Colonel Cutshaw took hold of the rebuilding and reconstruction of the city after it had been ravaged by war… He planned the erection of City Hall, the finest structure in Richmond; he made the lines and grades for the streets and avenues, the most beautiful in the South; he laid out the parks and boulevards. His greatest ambition was to turn every available foot of space into recreation resorts for the public, and especially for the children.
Cutshaw’s influence on modern Richmond has been largely ignored.  Cutshaw Avenue is the most visible commemoration, but few know the story of the man the street is named for. The small triangular park at Stuart and Meadow streets and Park Avenue is officially “Cutshaw Place,” but that name has become obsolete and is today used for a block of Cutshaw Avenue west of Willow Lawn. In the early 1970s, Wilfred Cutshaw was honored with a small plaque inside the eastern entry of the building where the City Engineer’s offices were once located.

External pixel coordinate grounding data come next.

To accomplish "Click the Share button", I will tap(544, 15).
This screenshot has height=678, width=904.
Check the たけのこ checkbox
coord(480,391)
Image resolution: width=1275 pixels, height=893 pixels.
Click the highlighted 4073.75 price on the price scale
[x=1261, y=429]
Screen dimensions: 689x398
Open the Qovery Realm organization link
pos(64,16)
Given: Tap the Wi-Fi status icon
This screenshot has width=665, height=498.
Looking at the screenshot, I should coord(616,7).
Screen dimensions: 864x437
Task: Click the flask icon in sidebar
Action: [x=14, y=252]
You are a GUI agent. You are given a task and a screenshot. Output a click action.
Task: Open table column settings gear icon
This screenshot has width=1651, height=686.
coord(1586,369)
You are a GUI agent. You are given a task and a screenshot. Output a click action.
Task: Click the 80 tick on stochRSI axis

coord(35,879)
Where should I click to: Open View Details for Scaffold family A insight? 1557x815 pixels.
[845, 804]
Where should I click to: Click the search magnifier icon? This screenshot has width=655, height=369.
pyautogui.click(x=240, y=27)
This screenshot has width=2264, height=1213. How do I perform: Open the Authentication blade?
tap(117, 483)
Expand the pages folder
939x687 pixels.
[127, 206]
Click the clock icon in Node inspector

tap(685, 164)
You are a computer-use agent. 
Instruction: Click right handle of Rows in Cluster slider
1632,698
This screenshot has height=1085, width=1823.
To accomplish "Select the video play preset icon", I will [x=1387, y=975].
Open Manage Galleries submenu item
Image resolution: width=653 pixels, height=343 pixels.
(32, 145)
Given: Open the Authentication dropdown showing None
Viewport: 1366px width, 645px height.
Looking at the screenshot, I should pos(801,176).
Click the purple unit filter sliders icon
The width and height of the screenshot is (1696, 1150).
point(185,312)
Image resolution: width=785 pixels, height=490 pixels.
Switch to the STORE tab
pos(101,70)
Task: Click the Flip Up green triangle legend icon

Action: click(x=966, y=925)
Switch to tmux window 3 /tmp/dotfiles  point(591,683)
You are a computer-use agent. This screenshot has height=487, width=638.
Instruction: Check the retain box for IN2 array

The “far greater city” that Cutshaw was praised for planning has arrived. Today’s Richmond has many demands on its time and resources and citizens, and we live in a far less contemplative world than that of 1900. Nevertheless, take a little time to go to Byrd Park and read a brief account of Cutshaw’ career on that marker, turn and look around you at the reservoir wall, the lakes and the roadways that wind pleasantly among the huge old trees. As your gaze wanders, just imagine how pleased the old City Engineer would be that you were there.


- Selden Richardson.

2 comments:

dayvida said...

Bravo Selden. Cutshaw is one of my heroes. As you have so eloquently stated, the Richmond we see today is largely "Cutshaw's Richmond." My hope is that one day, some enterprising local historian/historians might piece together a folio-sized book with that title, exploring the Cutshaw legacy in detail, with city maps showing just what was where, or else still is there. His "Trees of the City" was a visionary masterpiece, and I wish that all of the members of Richmond Tree Stewards could have a copy. The marker in Byrd Park is most appropriately placed, as it was Cutshaw's creation, both as a recreational area and the site of the New Reservoir--which we confront every time we try to drive through it, and have to pick a direction at the Columbus statue!

HEK said...

I regret that came upon this in laggard fashion and will pass it along.